Exercise goal: The listing below contains a span that opens with the line containing "Viewport: 386px width, 513px height." and closes with the line containing "Select the App". Return that span exactly.

Entries shown:
--

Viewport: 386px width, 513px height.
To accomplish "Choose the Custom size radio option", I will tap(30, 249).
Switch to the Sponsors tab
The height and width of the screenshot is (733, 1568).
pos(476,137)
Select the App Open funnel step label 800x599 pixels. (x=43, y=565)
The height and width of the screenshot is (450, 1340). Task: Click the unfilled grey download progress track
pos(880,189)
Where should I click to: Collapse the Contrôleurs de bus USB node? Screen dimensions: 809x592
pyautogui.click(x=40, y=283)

--

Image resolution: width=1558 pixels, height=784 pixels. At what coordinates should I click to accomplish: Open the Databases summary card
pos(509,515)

--

Expected answer:
Viewport: 386px width, 513px height.
To accomplish "Choose the Custom size radio option", I will tap(30, 249).
Switch to the Sponsors tab
The height and width of the screenshot is (733, 1568).
pos(476,137)
Select the App Open funnel step label 800x599 pixels. (x=43, y=565)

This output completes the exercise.